Piazza Università è piena di taxi. Con questo e altri presidi nella città i tassisti catanesi stanno protestando contro le prossime liberalizzazioni annunciate dal governo Monti e in solidarietà al movimento dei Forconi che dallo scorso lunedì blocca i punti d’accesso strategici delle città siciliane. In effetti molti problemi sono comuni, a cominciare dal caro benzina. «Abbiamo grandi problemi ad andare avanti con questo stato di cose, abbiamo dei costi di gestione altissimi tra cui la benzina che ormai ha i prezzi alle stelle e l’assicurazione che paghiamo con almeno il 40 per cento in più di una macchina normale, perché siamo radiotaxi. Inoltre siamo costretti a fare la revisione ogni anno anche in caso di macchina nuova. Con le liberalizzazioni saremmo finiti» afferma Francesco La Rosa. «Pago 1300 euro ogni sei mesi in prima classe» gli fa eco un altro tassista.

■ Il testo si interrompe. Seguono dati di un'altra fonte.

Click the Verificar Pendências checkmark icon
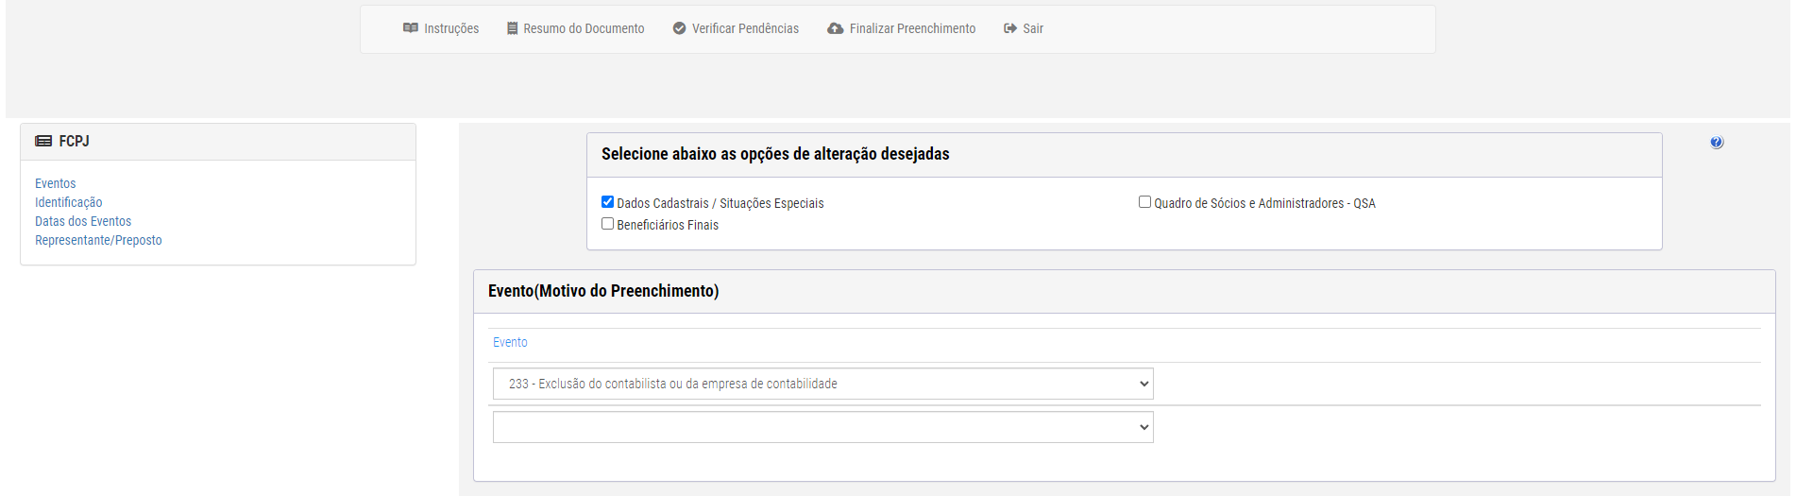coord(679,28)
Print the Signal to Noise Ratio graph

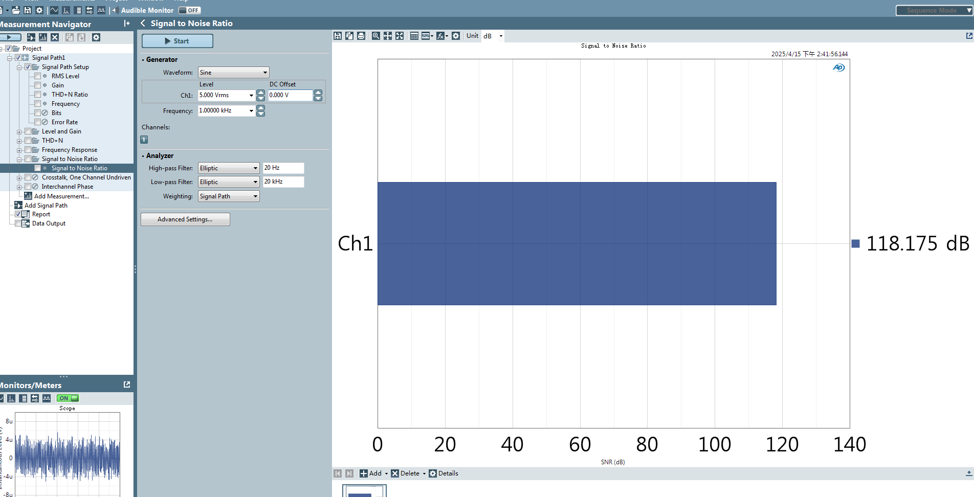click(x=361, y=36)
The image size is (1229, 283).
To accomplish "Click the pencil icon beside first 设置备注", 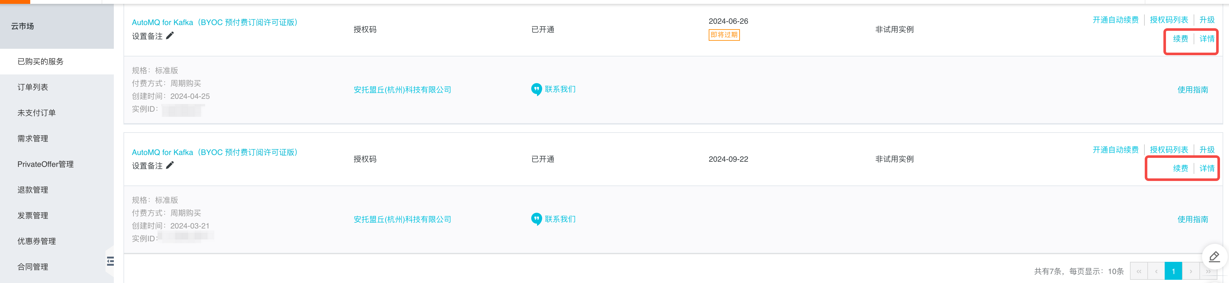I will (170, 35).
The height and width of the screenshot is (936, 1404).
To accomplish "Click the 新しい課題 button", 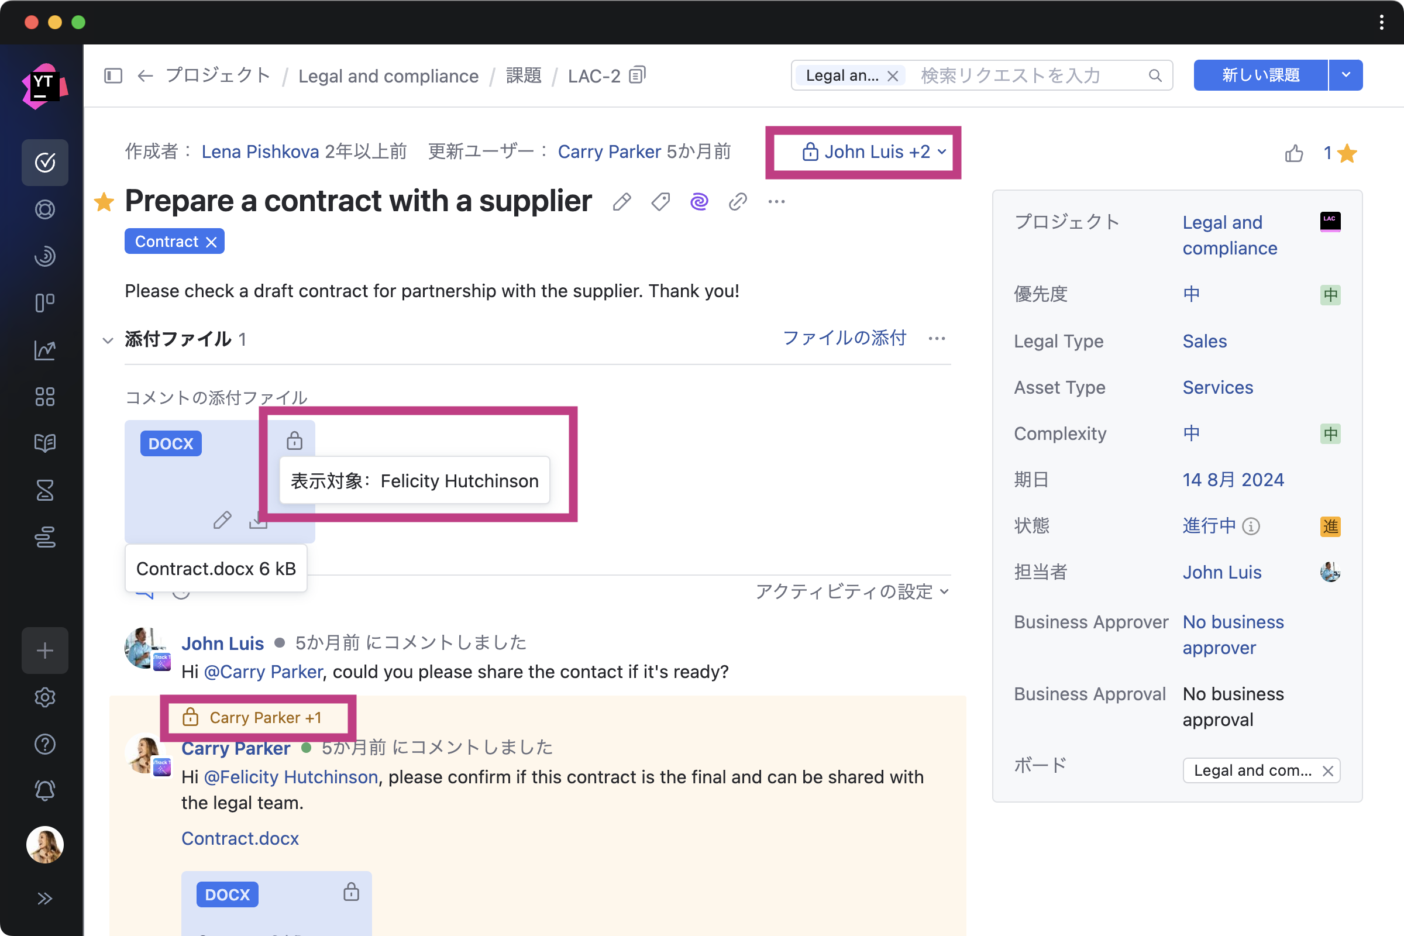I will point(1260,75).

Il lavoro, poi, è poco. Si lavora soprattutto con i turisti, in particolare crocieristi, ma a volte è difficile a prescindere. «Aspettiamo ore e ore, anche quattro o cinque, all’aeroporto per una sola corsa» dice Francesco. I catanesi non sono buoni clienti, anzi non sono proprio clienti. A Catania, infatti, manca la cultura del taxi. «Nelle famiglie dei catanesi la voce taxi non esiste se non in casi di estrema emergenza» afferma ancora La Rosa.

Per quanti usufruiscono del servizio saranno giorni difficili, le corse sono garantite solo in caso di emergenza: «Faremo solo pronto soccorso e trasporto di persone invalide. Non sappiamo fino a quando durerà lo sciopero» rispondono gli operatori del servizio radio taxi catanese.

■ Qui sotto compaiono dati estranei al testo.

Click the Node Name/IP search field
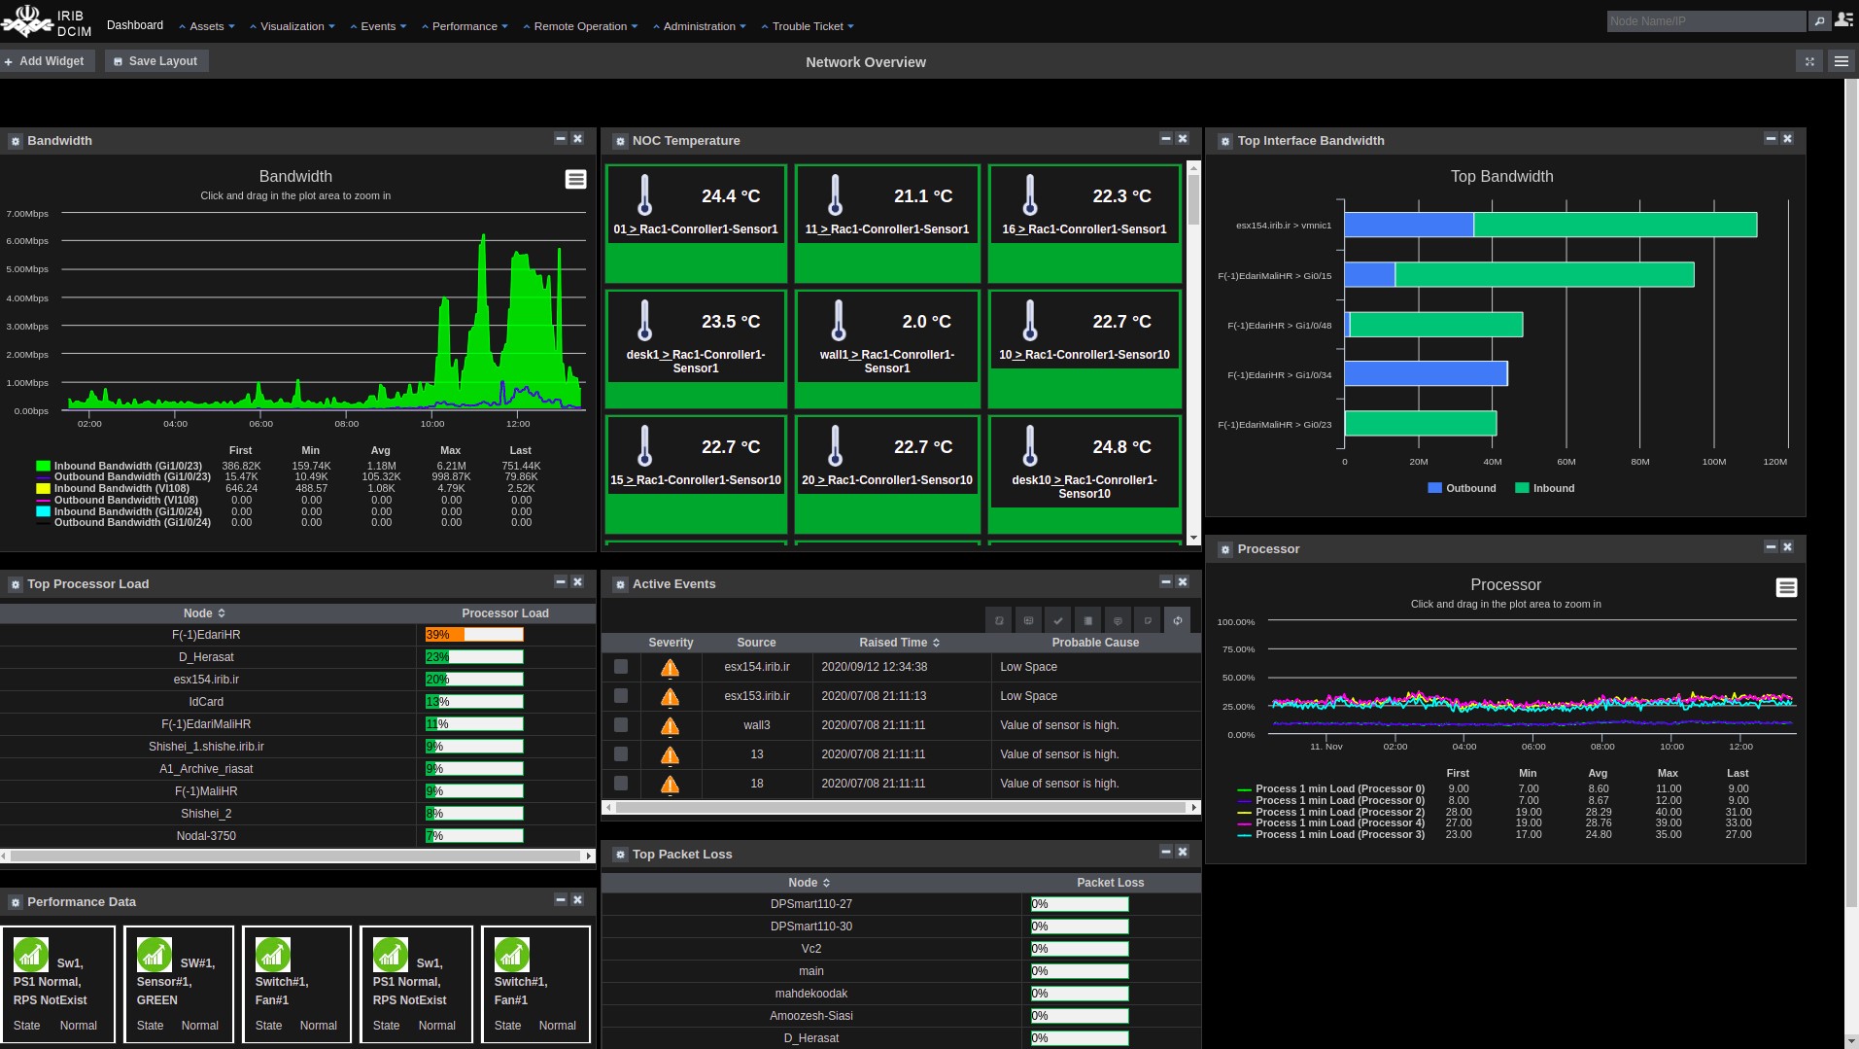This screenshot has width=1859, height=1049. point(1704,20)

I problemi di categoria sono tanti, senza dimenticare la concorrenza sleale di chi tassista non è e invece si spaccia per tale. C’è anche chi viene dai territori limitrofi alla città, magari con licenza Ncc, noleggio con conducente, che non è proprio la stessa cosa del taxi. Con le nuove liberalizzazioni, che comunque non è ancora chiaro se verranno fatte in base al numero degli abitanti o più probabilmente saranno legate alle decisioni degli amministratori locali, i tassisti catanesi avrebbero quindi una preoccupazione in più: dividere il già poco lavoro che hanno con altri concorrenti. «Non c’è il mercato. È come se con lo stesso panino dovessimo sfamarci in tre, rimarremmo tutti morti di fame» lamentano. Tengono a specificare che loro non sono una casta. E lo stesso pensa anche Mario Cavallaro, un ex lavoratore Cesame, che passando in piazza ha voluto portare la sua solidarietà «agli amici tassisti, che hanno tutte le ragioni per manifestare». Guadagnano dalle 1000 alle 1300 euro al mese, «ma soprattutto d’estate e siamo i tassisti meno cari d’Europa» sottolinea Giuseppe Pelleriti.

Insomma, i tassisti catanesi sono convinti che le liberalizzazioni porteranno soltanto nuovi problemi ai già tanti che devono affrontare quotidianamente. Sono in piazza Università a manifestare come stanno già facendo i colleghi di categoria in altre città italiane e lì continueranno a stare. Loro che sono già in 200 a Catania, hanno paura che non riusciranno a portare i soldi necessari a casa per sfamare la famiglia. Hanno paura di dover vendere tutto e rimanere in mezzo alla strada. «Vogliono impoverirci e favorire i grandi gruppi che possono ancora permettersi investimenti. Non lo permetteremo» conclude Pelleriti.